### PROBLEM DETAILS
Your answer should be the exact lines of the data below from the one containing "Image resolution: width=1055" through the one containing "Go to the Dashboard tab"; please include nothing else.

### Source data
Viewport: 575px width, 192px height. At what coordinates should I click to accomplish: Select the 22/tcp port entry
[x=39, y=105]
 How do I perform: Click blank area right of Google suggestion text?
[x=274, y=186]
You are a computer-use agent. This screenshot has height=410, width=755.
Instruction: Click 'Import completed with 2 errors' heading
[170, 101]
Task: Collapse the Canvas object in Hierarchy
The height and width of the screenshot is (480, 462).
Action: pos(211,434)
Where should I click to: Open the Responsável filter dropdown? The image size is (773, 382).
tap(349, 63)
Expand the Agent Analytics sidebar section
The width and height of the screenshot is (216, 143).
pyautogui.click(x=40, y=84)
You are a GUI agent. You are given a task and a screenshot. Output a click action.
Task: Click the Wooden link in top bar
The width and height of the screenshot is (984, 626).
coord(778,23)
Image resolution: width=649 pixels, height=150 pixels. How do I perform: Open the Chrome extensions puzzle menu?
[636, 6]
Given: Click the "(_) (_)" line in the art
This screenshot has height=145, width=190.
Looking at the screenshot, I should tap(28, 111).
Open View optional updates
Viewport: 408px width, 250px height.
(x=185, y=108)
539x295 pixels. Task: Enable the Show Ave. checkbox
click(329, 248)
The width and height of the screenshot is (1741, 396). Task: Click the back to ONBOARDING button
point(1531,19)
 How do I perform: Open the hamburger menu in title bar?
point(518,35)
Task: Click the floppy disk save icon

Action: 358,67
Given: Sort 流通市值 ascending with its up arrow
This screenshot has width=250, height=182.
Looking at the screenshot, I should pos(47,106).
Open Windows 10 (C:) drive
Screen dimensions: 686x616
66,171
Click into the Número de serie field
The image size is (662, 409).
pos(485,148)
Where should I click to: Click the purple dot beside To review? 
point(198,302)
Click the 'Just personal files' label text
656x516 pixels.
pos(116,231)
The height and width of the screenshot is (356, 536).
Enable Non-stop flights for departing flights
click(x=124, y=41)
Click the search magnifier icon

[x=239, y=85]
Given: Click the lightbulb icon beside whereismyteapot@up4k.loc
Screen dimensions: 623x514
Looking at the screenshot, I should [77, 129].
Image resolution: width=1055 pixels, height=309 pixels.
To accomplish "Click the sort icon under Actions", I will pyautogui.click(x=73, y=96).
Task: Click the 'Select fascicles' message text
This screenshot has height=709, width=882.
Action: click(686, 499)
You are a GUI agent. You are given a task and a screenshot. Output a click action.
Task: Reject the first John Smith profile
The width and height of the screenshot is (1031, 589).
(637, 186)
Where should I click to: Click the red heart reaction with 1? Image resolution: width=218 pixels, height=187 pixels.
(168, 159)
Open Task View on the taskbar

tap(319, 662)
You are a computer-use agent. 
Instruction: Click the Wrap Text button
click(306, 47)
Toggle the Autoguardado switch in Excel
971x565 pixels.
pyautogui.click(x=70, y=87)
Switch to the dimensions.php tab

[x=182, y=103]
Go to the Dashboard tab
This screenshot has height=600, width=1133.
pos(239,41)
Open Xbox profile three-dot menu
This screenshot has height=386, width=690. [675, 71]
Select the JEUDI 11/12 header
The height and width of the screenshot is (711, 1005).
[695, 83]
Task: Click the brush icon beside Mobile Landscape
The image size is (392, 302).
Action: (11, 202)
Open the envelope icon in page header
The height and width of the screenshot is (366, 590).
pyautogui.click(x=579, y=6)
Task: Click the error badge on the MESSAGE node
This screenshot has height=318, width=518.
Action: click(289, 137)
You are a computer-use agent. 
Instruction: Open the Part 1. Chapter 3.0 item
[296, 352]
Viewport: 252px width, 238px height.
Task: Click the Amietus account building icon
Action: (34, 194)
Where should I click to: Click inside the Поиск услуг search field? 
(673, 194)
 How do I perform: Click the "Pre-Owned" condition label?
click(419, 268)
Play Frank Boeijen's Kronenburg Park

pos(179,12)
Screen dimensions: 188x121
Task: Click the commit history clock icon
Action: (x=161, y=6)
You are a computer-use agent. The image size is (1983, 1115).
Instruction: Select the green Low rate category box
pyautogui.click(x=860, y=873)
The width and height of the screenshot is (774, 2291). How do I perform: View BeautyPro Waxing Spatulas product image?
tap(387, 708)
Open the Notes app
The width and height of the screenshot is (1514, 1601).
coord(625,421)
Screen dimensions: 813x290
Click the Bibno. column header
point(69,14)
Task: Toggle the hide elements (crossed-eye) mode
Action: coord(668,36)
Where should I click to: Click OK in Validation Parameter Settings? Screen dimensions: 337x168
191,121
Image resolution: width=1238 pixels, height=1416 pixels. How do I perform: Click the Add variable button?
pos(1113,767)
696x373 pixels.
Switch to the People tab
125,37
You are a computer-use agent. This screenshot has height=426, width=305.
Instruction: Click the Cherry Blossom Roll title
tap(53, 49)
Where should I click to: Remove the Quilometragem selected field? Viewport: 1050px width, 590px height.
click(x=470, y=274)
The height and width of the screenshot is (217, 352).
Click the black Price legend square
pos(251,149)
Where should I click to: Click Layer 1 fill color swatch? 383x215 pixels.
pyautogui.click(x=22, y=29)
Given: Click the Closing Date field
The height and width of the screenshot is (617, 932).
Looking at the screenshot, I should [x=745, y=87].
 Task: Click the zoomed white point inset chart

### ANSWER BOX
Image resolution: width=1055 pixels, height=309 pixels.
To accomplish "Click the sort icon under Actions", I will pyautogui.click(x=73, y=96).
Task: Click the 'Select fascicles' message text
This screenshot has height=709, width=882.
Action: click(686, 499)
You are a GUI agent. You are given a task and a screenshot. Output a click action.
Task: Reject the first John Smith profile
The width and height of the screenshot is (1031, 589).
(637, 186)
Where should I click to: Click the red heart reaction with 1? Image resolution: width=218 pixels, height=187 pixels.
(168, 159)
Open Task View on the taskbar

tap(319, 662)
You are a computer-use agent. 
Instruction: Click the Wrap Text button
click(306, 47)
Toggle the Autoguardado switch in Excel
971x565 pixels.
pyautogui.click(x=70, y=87)
Switch to the dimensions.php tab

[x=182, y=103]
Go to the Dashboard tab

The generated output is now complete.